November 7

The RFS Explained: How the ethanol mandate contributes to higher home heating oil costs – and how Congress can fix it

Home heating oil prices are making headlines again.

As temperatures fall, an estimated four to five million households in the U.S. are bracing for higher home heating bills, especially in the Northeast region. Thousands of consumers in states like Maine, New Hampshire, Vermont, and Connecticut should expect to pay 8 percent more for home heating oil this year – an estimated average of $1,850 per home, according to the Energy Information Administration (EIA).

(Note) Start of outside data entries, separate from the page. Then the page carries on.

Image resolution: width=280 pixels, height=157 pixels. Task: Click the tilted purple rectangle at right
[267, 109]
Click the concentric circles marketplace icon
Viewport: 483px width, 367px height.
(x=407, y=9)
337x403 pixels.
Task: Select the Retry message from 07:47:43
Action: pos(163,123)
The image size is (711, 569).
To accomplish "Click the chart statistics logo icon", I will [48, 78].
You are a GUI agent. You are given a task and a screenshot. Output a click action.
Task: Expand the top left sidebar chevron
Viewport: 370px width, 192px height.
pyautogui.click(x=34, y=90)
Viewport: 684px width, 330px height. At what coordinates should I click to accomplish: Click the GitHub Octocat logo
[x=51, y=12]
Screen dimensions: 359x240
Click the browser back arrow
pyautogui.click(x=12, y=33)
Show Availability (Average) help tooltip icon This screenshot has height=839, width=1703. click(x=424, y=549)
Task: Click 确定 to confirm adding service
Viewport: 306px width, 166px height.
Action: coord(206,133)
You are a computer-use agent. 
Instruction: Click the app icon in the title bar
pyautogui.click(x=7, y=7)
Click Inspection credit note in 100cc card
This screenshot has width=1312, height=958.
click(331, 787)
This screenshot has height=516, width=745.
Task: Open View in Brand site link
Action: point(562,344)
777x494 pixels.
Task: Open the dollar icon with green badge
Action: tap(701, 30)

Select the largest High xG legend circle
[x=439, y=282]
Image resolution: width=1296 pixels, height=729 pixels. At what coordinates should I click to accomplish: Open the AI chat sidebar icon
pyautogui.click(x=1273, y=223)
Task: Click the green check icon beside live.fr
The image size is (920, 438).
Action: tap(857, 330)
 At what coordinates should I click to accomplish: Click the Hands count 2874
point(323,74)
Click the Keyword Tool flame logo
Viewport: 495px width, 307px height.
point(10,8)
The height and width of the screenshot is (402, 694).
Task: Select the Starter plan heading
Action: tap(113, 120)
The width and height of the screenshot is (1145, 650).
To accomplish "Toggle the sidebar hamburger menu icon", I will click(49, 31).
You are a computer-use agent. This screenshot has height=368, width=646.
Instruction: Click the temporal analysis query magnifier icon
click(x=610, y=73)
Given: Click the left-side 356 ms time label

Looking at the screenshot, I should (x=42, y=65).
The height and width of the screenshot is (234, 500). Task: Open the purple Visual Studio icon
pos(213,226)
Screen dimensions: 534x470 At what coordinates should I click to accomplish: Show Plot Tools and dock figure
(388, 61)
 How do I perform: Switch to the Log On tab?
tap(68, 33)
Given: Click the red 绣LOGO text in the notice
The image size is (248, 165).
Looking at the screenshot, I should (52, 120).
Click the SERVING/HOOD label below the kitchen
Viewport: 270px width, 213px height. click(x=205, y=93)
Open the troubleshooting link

“The Northeast has relatively little refinery capacity and therefore relatively little production of distillate fuel oil, including heating oil, the EIA explains. Limited refinery capacity means that any temporary refinery closures – even routine maintenance – could result in reduced East Coast fuel supplies and increased prices.

Inventories are already well below average due to reduced refinery supply and increased consumption. America’s refiners have been working to restore national heating oil inventories, which fell to dangerous lows last year. But heating oil inventories are still hovering near historically low levels. Stockpiles are even more scarce in New England, the region with the highest concentration of U.S. heating oil customers.

The RFS Explained: How the ethanol mandate contributes to higher home heating oil costs – and how Congress can fix it

The federal ethanol mandate – the Renewable Fuel Standard – has contributed to reduced refining capacity and higher distillate fuel prices.

  • The RFS, our nation’s ethanol mandate, requires independent refiners to purchase compliance credits, RINs, if they are unable to blend ethanol on site.
  • High RFS compliance costs have contributed to several refinery closures since 2019, resulting in the loss of at least 1.4 barrels a day in national refining capacity.
  • Remaining independent refiners have reported spending more on RFS compliance costs than all operational costs combined.

It’s estimated that volatile RIN prices add 20 to 30 cents to the cost of producing every gallon of fuel, including home heating oil – a hidden tax paid by American refiners and consumers.

Now, higher home heating oil costs undermine efforts to fight inflation and improve U.S. energy security. “Spending on heating oil threatens to prop up inflation in the Northeast, home to four million of the five million U.S. homes that burn the fuel. That reliance exposes the region to volatile global diesel markets,” Wall Street Journal reporter David Uberti reports. “Meanwhile, a combination of aging buildings, reduced refining capacity and limited natural-gas pipelines offers few prospects for relief.”

Fortunately, there are bipartisan efforts afoot in Congress aimed at restoring U.S. refining capacity, which would provide longer-term relief. By containing RFS compliance costs and capping RIN prices, the Safeguarding Domestic Energy Production and Independence Act would help to stabilize our nation’s distillate fuel inventories—and home heating oil prices.